- _Task prompt_
Using the text on saving transparent images in Pygame, answer each question on its own line:
(a) What happens to alpha when an image is saved as .jpg?
(b) Which call gives an already-loaded surface a new copy with alpha?
(c) Why is BMP recommended for debugging alpha-channel issues?

- _Passage to read_
****************

Quick answer: Pygame image.save(surf, "out.png") producing a fully opaque PNG? The source surface lacks an alpha channel — convert with convert_alpha() before saving.
A screenshot of a sprite with transparency saves with a solid background. The screen surface is 24-bit; alpha is dropped on save.
Surface Must Have Alpha
shot = pygame.Surface(size, pygame.SRCALPHA)
shot.blit(sprite, (0, 0))
pygame.image.save(shot, "out.png")Render to a 32-bit alpha-capable surface, then save. PNG preserves the alpha.
convert_alpha for Existing
For an already-loaded surface: surf2 = surf.convert_alpha(). Returns a new surface with alpha; save that.
JPEG Doesn’t Support Alpha
Saving as .jpg flattens alpha to background color (usually black). For lossy transparent images, stick with PNG or WebP.
Save BMP for Diagnostics
BMP supports 32-bit too. Use for debugging alpha-channel issues — the format is simpler to inspect with a hex editor than PNG.
Verifying
Saved PNG opens with transparency in any image viewer. Alpha channel data round-trips through save and reload.
“PNG saves alpha only if the source has it. SRCALPHA or convert_alpha first.”
For screenshots-with-transparency, render to an offscreen alpha surface throughout — the main display can’t carry alpha to a window anyway.

****************

- _Listed records_
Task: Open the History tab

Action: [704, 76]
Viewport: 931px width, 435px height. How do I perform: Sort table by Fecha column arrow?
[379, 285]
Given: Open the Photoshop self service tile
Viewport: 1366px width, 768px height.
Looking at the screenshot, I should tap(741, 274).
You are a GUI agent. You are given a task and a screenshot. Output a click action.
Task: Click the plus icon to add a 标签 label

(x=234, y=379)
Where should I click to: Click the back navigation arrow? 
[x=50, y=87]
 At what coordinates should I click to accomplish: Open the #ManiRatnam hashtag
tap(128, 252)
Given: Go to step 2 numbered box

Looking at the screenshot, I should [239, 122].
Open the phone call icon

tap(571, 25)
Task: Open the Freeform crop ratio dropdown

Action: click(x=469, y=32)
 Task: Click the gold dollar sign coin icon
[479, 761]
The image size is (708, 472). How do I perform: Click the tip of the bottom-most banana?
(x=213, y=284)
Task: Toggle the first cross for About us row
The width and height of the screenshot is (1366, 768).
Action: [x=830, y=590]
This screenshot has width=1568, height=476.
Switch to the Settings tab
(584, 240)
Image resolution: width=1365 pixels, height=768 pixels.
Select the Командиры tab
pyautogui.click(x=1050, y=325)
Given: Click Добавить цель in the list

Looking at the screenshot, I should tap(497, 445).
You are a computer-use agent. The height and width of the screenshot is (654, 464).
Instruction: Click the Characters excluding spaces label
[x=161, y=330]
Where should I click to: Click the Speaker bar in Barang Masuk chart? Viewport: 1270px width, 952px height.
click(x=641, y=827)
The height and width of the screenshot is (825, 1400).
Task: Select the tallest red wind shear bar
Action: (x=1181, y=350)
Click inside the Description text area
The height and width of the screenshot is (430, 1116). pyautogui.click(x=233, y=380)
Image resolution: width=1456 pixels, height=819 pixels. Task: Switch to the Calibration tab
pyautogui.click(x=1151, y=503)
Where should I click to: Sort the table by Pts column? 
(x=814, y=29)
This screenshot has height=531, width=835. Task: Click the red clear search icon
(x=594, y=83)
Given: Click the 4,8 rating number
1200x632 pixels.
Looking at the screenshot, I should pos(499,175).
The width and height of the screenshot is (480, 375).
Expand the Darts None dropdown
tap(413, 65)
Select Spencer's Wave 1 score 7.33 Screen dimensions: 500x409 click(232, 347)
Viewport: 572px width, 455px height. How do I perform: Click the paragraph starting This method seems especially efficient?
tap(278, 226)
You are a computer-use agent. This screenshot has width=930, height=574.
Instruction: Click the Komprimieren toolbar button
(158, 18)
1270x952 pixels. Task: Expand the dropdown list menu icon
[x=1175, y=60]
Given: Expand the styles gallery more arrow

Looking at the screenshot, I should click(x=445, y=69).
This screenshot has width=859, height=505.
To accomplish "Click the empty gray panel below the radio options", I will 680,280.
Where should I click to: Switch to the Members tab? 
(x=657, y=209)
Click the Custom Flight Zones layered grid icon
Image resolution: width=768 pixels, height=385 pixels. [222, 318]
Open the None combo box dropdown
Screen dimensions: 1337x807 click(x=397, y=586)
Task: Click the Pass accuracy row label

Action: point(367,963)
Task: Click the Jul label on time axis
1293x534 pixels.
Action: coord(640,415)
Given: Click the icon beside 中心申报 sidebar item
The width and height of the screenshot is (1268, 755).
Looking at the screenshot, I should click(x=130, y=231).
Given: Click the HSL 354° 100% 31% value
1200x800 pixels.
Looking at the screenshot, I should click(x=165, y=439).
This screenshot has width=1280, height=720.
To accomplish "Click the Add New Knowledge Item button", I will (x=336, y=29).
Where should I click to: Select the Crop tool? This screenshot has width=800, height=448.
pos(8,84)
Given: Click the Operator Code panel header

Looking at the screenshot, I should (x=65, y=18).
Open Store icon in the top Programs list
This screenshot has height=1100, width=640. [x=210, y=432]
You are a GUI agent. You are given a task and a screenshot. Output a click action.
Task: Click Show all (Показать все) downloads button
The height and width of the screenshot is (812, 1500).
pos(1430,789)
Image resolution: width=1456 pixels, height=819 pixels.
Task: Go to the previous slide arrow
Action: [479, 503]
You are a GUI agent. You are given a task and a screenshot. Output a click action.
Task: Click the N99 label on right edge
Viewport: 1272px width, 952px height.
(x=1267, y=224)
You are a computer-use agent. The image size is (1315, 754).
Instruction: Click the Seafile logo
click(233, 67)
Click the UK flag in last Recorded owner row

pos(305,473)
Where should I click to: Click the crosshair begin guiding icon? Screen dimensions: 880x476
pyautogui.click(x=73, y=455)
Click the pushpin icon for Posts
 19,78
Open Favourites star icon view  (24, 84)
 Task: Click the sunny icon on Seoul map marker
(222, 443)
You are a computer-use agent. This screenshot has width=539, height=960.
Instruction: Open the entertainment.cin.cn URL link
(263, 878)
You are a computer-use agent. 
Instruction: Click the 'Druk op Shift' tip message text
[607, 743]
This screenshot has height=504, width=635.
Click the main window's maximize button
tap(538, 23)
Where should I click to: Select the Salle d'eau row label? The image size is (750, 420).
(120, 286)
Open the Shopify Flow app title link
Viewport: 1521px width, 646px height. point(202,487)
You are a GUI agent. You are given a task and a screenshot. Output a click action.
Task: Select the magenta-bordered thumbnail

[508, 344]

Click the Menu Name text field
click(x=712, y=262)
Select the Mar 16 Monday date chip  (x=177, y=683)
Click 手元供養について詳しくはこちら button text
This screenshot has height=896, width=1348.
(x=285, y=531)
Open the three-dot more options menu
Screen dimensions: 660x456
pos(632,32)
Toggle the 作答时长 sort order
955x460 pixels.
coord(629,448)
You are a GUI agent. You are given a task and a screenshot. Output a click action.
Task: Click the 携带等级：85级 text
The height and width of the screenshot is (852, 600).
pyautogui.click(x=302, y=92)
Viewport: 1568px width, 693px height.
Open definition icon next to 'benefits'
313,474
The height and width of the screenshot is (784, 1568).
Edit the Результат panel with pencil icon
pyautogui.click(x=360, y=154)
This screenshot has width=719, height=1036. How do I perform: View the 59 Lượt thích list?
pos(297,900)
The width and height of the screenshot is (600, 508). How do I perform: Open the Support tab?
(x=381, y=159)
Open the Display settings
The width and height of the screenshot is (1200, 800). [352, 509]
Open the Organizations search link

****************

- _Task result_
(a) Alpha is flattened to the background color, usually black.
(b) surf.convert_alpha(), as in surf2 = surf.convert_alpha().
(c) The format is simpler to inspect with a hex editor than PNG.